The proposed changes announced today are estimated to result in an overall headcount reduction of about 700 in the UK from Alderley Park and other sites over the 2013-2016 period. Approximately 300 further roles may be relocated outside the UK. Today, AstraZeneca employs around 6,700 people in the UK.

While the proposals would see a move of research and development employees from Alderley Park to Cambridge over the next three years, AstraZeneca will continue to have a strong presence in the North West with some 3,000 employees at Alderley Park, its Macclesfield manufacturing site and the MedImmune vaccine manufacturing facility in Speke. The company also has extensive and close scientific collaborations with academic institutions such as Manchester University which will continue to play an important role in discovery work.
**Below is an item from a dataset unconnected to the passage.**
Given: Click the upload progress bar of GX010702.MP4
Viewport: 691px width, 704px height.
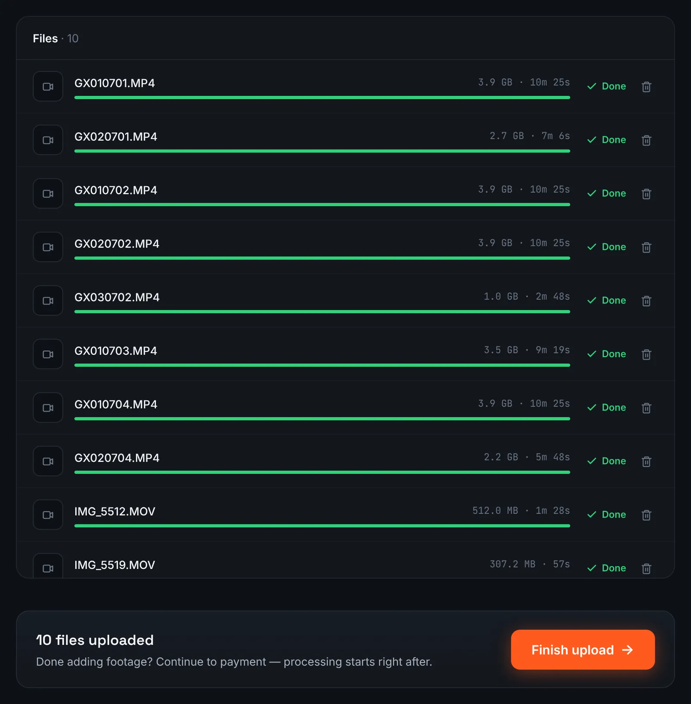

Pascal Soriot said: “I recognise that our plans will have a significant impact on many of our people at our sites in Cheshire and London and the surrounding communities. We are fully committed to treating all our employees with respect and fairness as we navigate this period of change.

“AstraZeneca remains strongly committed to the North West of England. We are keen to work with central and local government, as well as the business community in the region, to ensure that all practical solutions for the future of Alderley Park are considered in order to support the local economy over the long term.”